Clippers free agent center Isaiah Hartenstein is headed to New York on a 2-year, $16.7M deal, reports Kelly Iko of The Athletic.
Hartenstein had a stellar season for the Clippers as their backup center in 2021-22, but the team had very limited avenues to re-sign him and as his strong play continued throughout the season, it seemed increasingly likely that he would be able to leverage his success as a Clipper into more money elsewhere. The absolute most that the Clippers could have offered him was their taxpayer mid-level exception, worth a maximum of $20.1M over three years–or, to compare to the deal he took with the Knicks, $13.1M over two years. Frankly, I expected Hartenstein to be able to find a little more money, or at least more long-term security at this price point, and I’m a bit interested in him going to the Knicks basically the instant free agency opened instead of letting the market develop, with multiple teams rumored to be looking for backup centers with their non-taxpayer mid-level exception. However, NBA teams are often reluctant to invest long-term money into players who haven’t established themselves as consistent, year-in, year-out impact players, and Hartenstein is still establishing himself as a rotation guy. It’s possible that he accepted a 2-year deal instead of pushing for more specifically because he believes that after two more solid seasons building a name for himself, he will be able to secure a bigger/longer contract.

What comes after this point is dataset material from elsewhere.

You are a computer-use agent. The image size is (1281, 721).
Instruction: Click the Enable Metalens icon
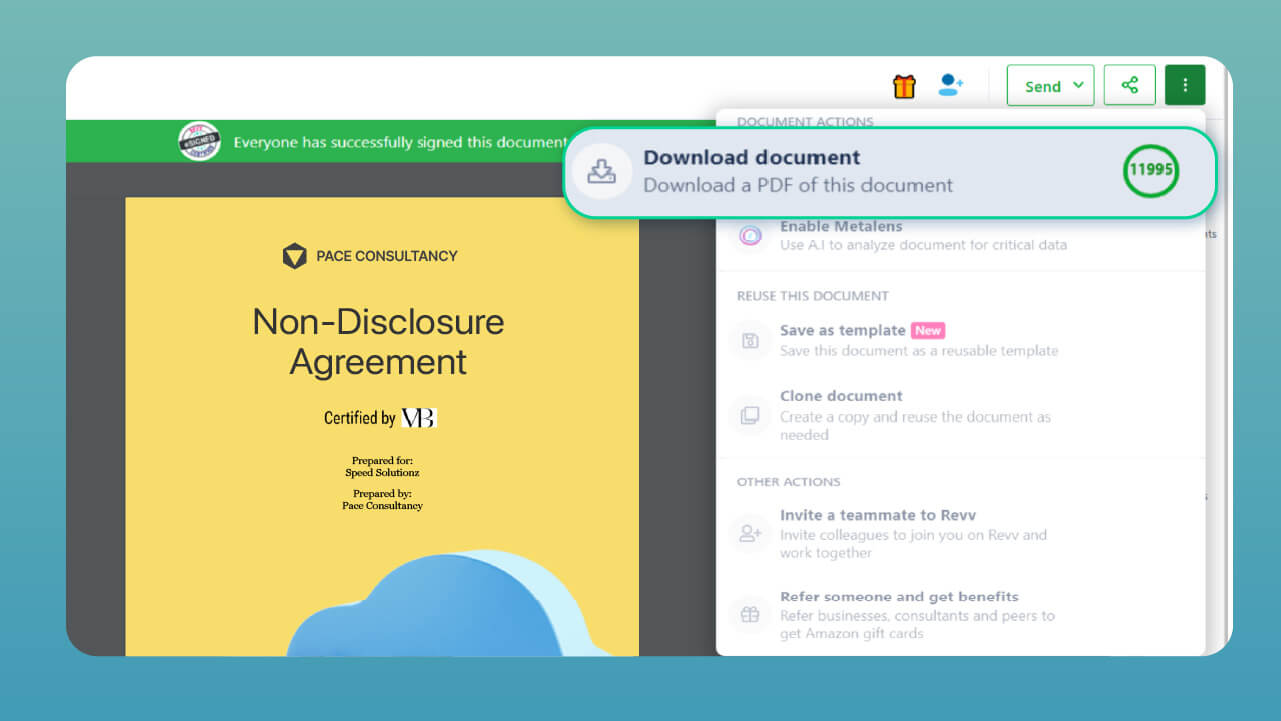tap(750, 236)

There were reports that Hartenstein was very happy with the Clippers and looking for a way to stay with the team, but it’s hard to know exactly what extent he would have been willing to leave dollars and opportunities on the table to do so. Even if the Clippers offered him that comparable 2-year, $13.1M deal, $3.6M could still have been enough to sway him away from taking the paycut, especially considering he has only made about $5.5M so far in his NBA career. It’s also possible that he found the potential opportunities in front of him with the Knicks more appealing–it’s no secret that the Clippers are committed to starting C Ivica Zubac (who they just gave a 3-year extension to) and are overstocked with big, veteran forwards who fit into head coach Ty Lue’s preferred smallball units. More minutes, more shots, a chance to earn a starting spot and maybe be a part of a core going forward–these are all things that could come in New York and were less likely to be found in Los Angeles, considering team contexts.

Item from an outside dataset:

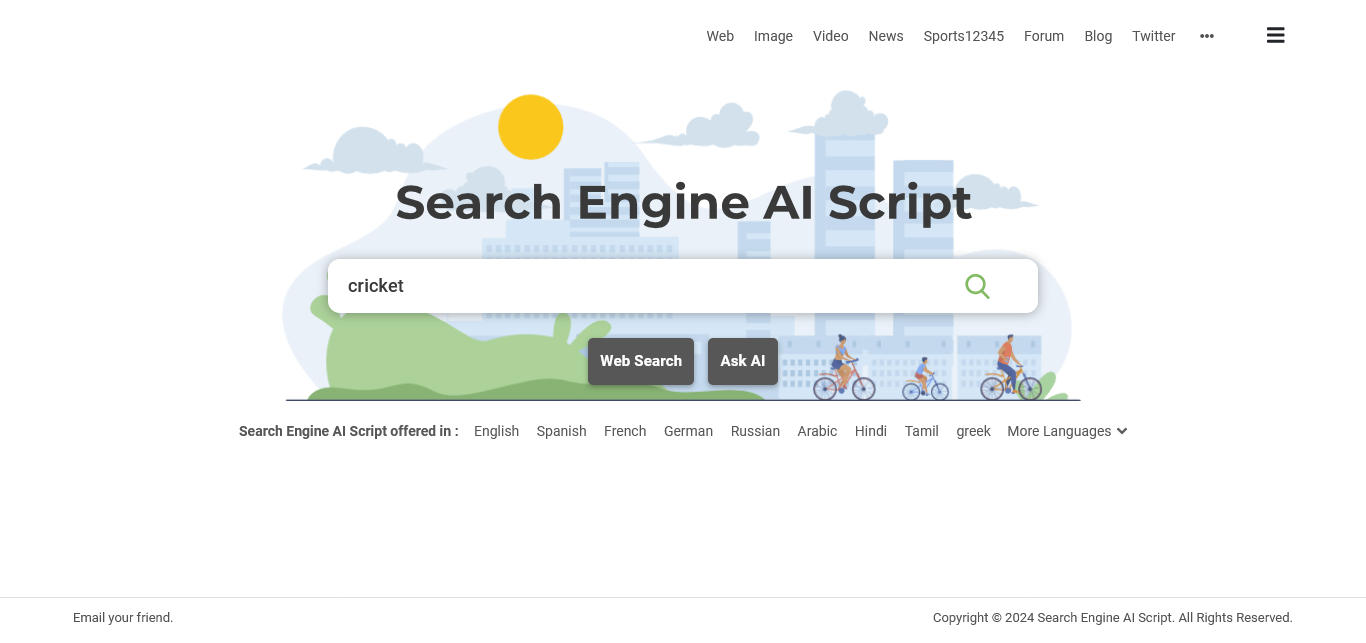Click the green magnifying glass search icon

977,286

However, it’s also possible that Hartenstein never even got to choose between the two offers, as it is rumored that the Clippers will be giving that taxpayer mid-level exception to John Wall. We certainly don’t know the order of operations here–and we might never know–but we can’t rule out the possibility that LAC chose Wall over Hartenstein at that price point. It’s certainly a justifiable decision, but if that were true it would also change the rubric for evaluating the John Wall signing over the course of the next year due to an increased opportunity cost. For now, I’m going to operate under the tentative assumption that the taxpayer MLE was not going to be enough to keep Hartenstein and the Clippers knew that and pursued Wall after Isaiah’s departure was a foregone conclusion. Teams, players, and agents do exhaustive work in the weeks and months leading up to free agency to get a feel for how the market will develop, which teams will be interested in which players at what price points, what type of money/role players are looking for, etc. By the time Wall negotiated his buyout with Houston earlier this week, I feel like the Clippers likely already knew that Hart was a goner. I would certainly feel more confident in that analysis had his new contract been more lucrative–say, the full mid-level exception worth 4 years and $45M–but I still find it fully plausible that the smaller raise and bigger opportunity in New York was enough to lure him away regardless.